Changes in Signal Morphology of Hand-held ECG Devices with Dry Electrodes

Markus Johannes Lüken1, Matthias Zink2, Steffen K Leonhardt3
1Medical Information Technology, RWTH Aachen University, 2Cardiovascular Research Institute Maastricht (CARIM), Physiology, Maastricht, the Netherlands, 3RWTH Aachen University


Abstract

Introduction: Devices for measuring ECG on a large scale, like handheld or wearable single-lead devices, gain importance in diagnosis of cardiac arrhythmia, such as atrial fibrillation (AF). They typically depend on simple and easily applicable, dry electrode realizations. The electrode characteristics play a crucial role and need to exhibit low impedance and high signal-to-noise ratio to provide a robust measurement and reliable signal quality. Dry electrodes and their respective signal conditioning circuits often implement a high-pass characteristic, which has potentially significant influence on the ECG signal morphology and thus on the diagnostic capabilities and possible misdiagnosis by clinical experts.

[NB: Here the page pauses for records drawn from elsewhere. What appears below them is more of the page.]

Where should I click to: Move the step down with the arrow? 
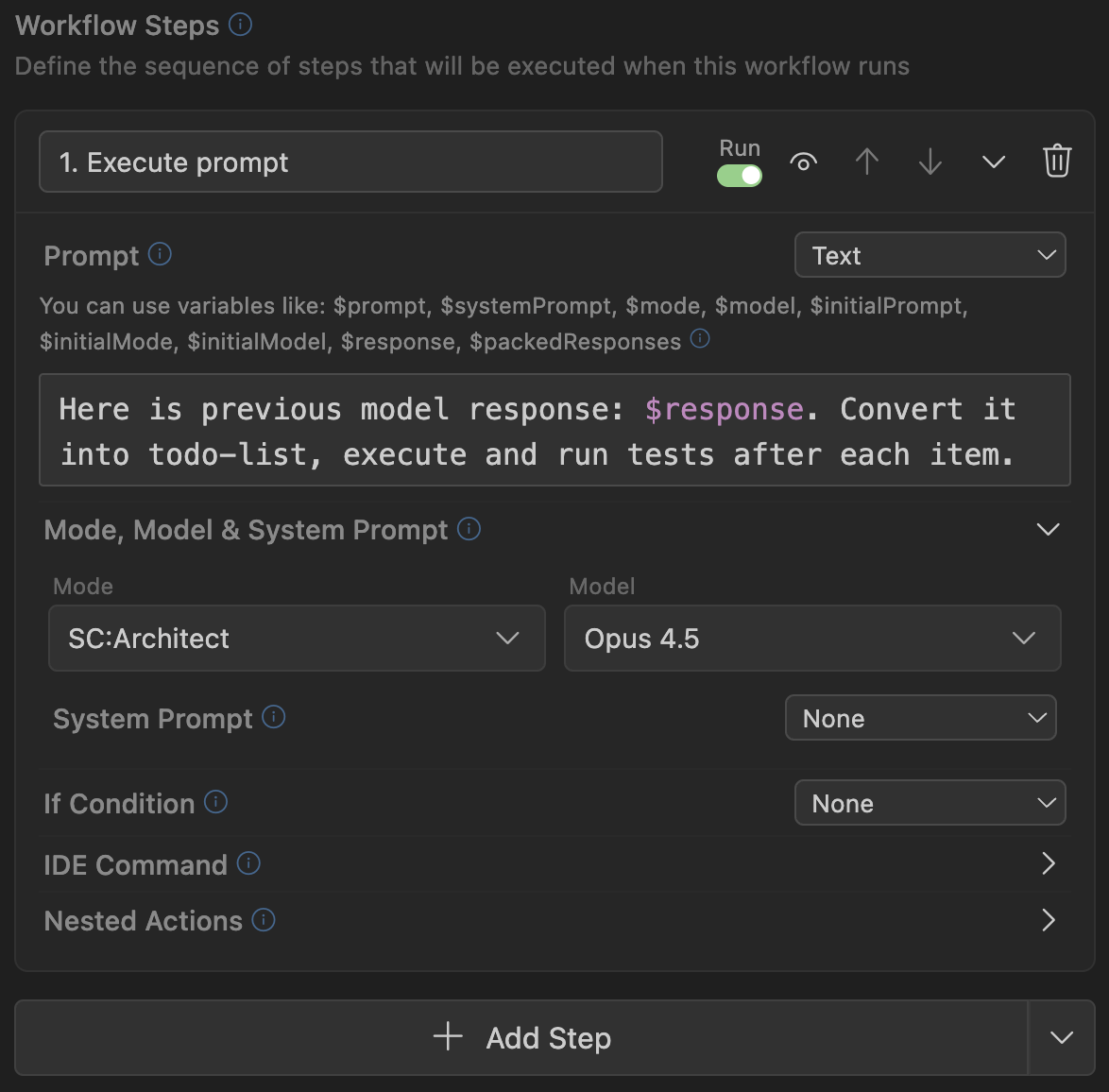coord(930,162)
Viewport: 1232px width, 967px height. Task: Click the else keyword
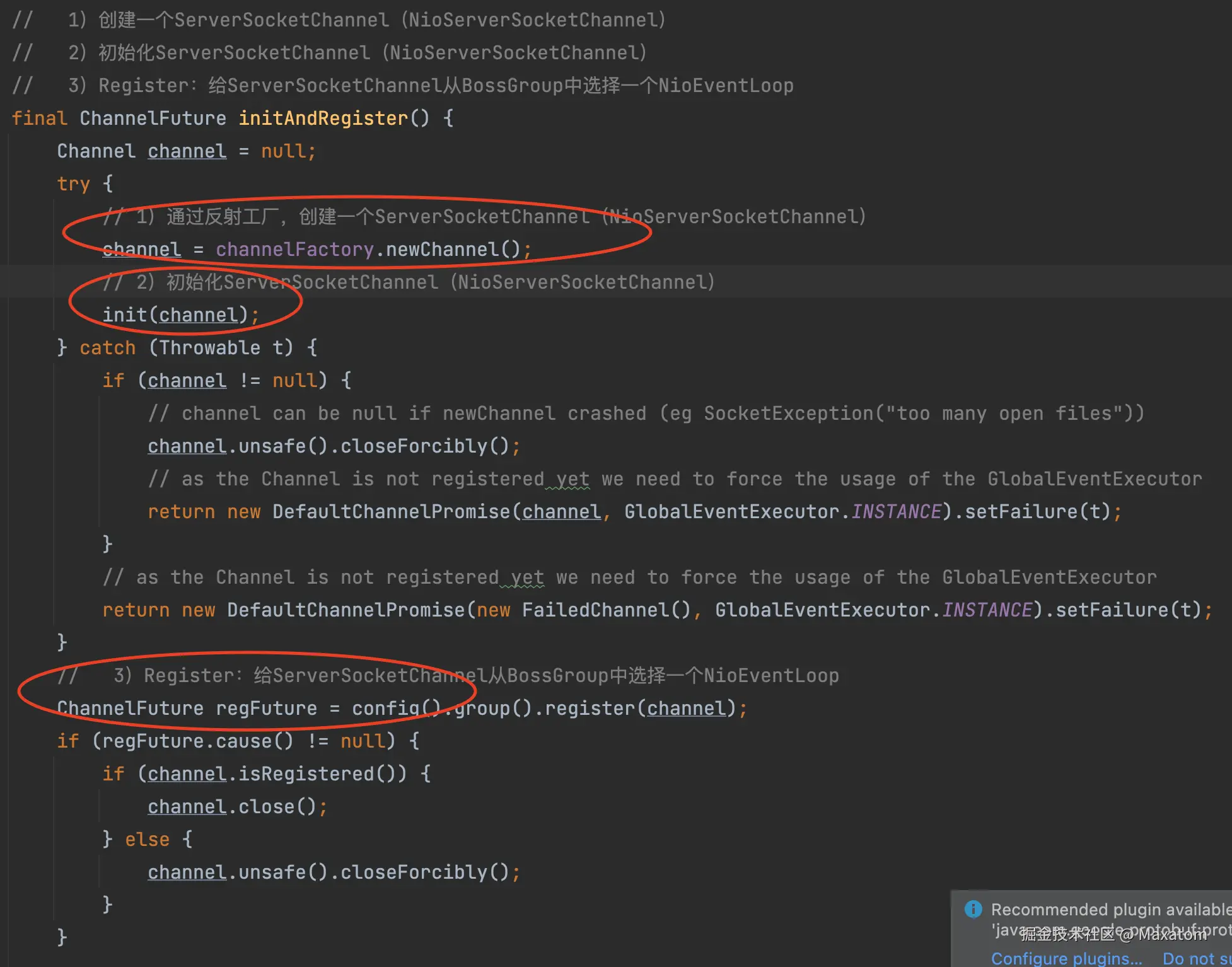click(x=147, y=839)
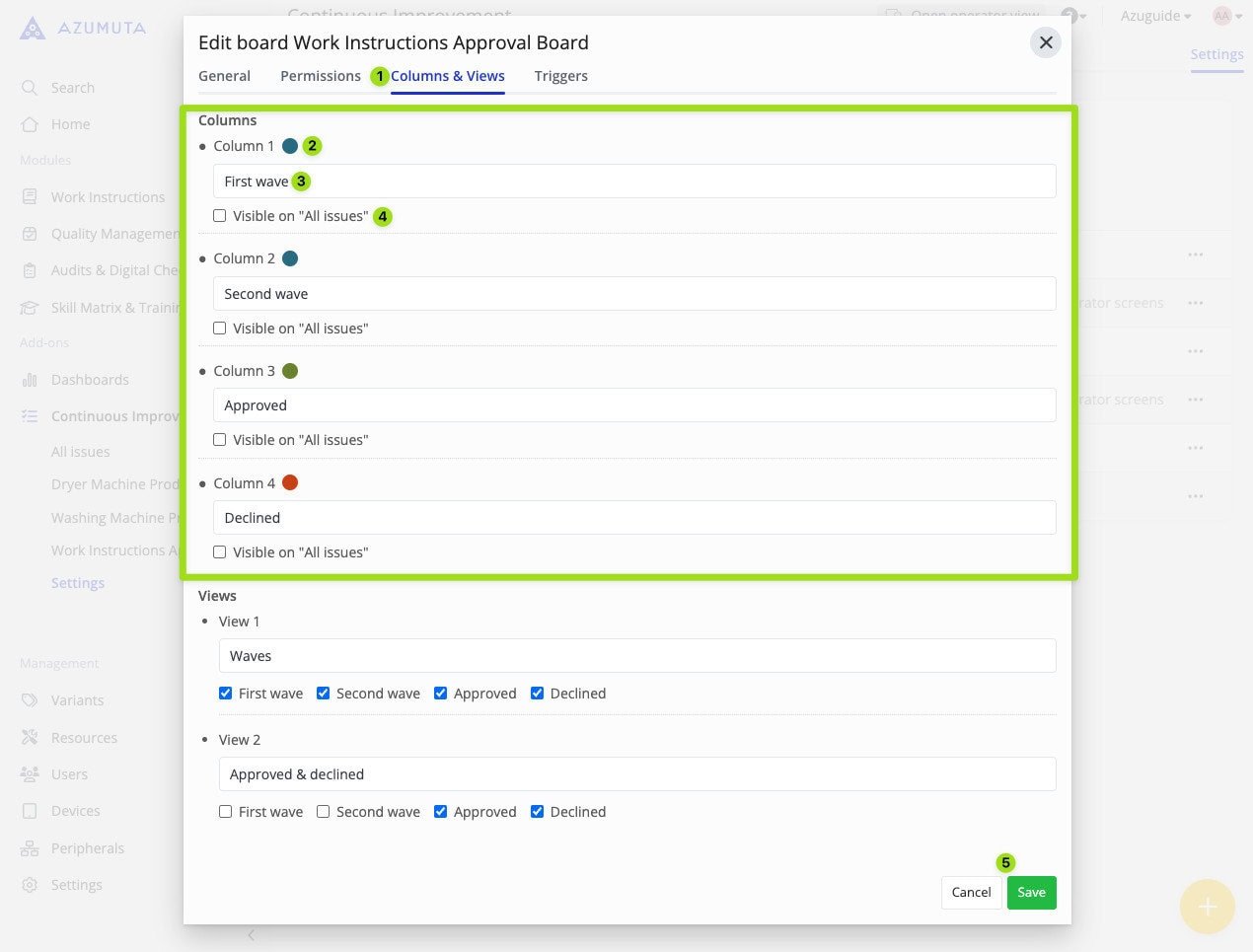Check First wave in View 2
1253x952 pixels.
226,812
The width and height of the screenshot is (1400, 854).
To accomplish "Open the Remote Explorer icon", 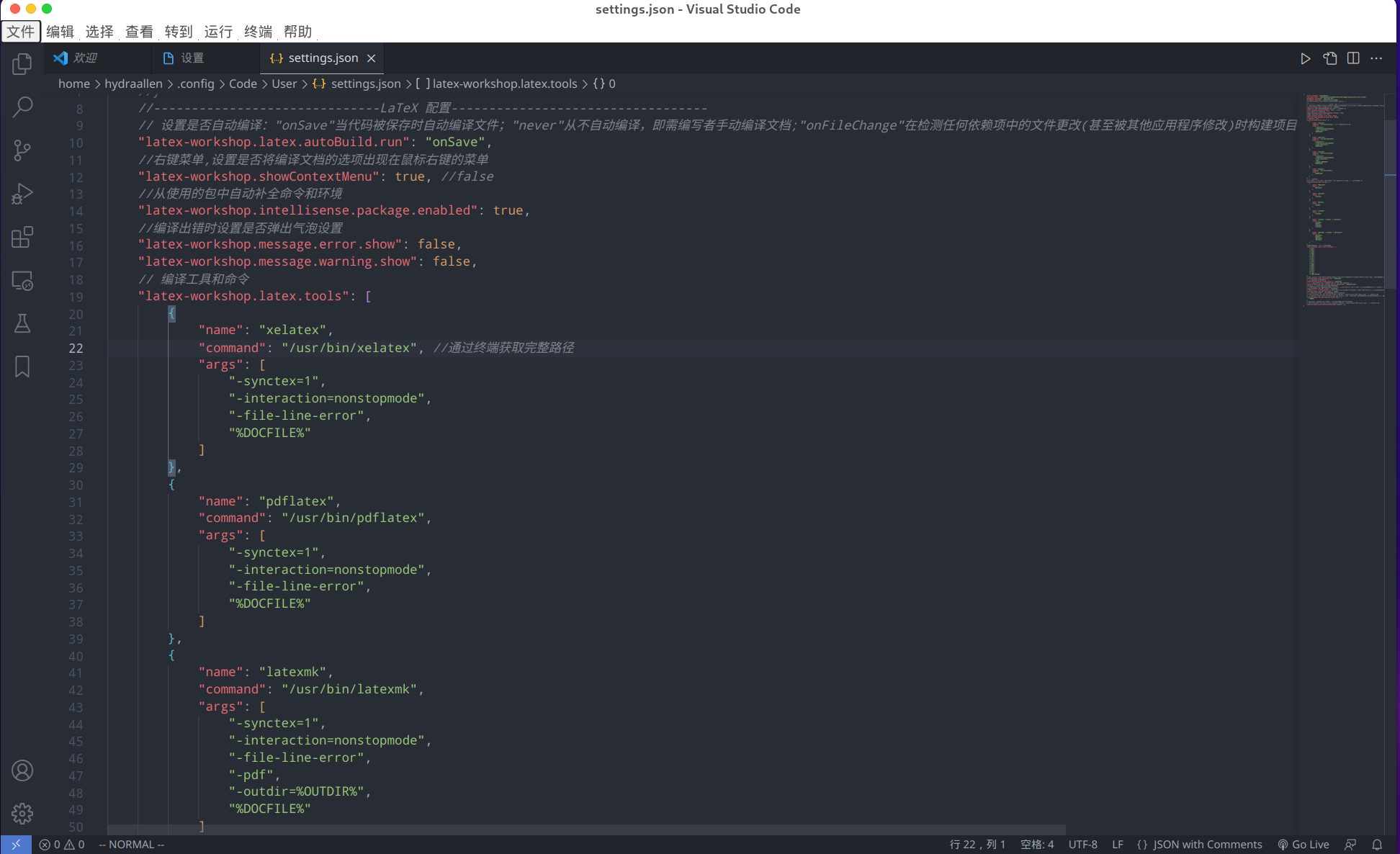I will 22,280.
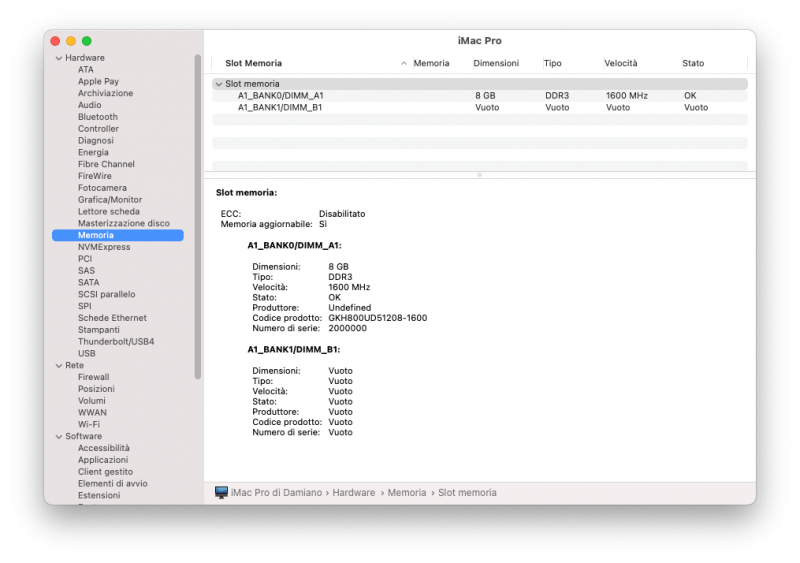Click Hardware in the bottom path bar
Image resolution: width=800 pixels, height=563 pixels.
click(354, 492)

Methods: We implemented a MATLAB Simscape-based model to simulate the electrode-skin interface of dry electrodes and the corresponding ECG measurement pathway to investigate the influence of skin impedance, geometric factors and electrical circuitry on the signal morphology of an Eindhoven I-lead heart cycle prototype. We then performed synchronized measurements with the commercially available ECG device MyDiagnostick and a Philips patient monitor MX800 for reference purposes to compare both ECG data with respect to the identification of AF-specific landmarks in the signal morphology, which are basically irregular R-R intervals and the absence of P-waves. Results: The simulation results indicate a significant reduction of the signal amplitude by about one decade in the entire parameter space. Additionally, and more importantly, the simulation also revealed a significant signal deformation manifested in an increasingly biphasic P-wave with reduced amplitude, a negative S-peak and an inverted T-wave. From the real measurements, we can deduce that depending on the individual skin impedance the P-wave are only hardly detectable in the ECG stick measurements. These results suggest that ECG recordings from large screening devices should be treated with caution when using commonly used algorithms for diagnostic purposes, such as deep neural networks trained on clinical ECG data.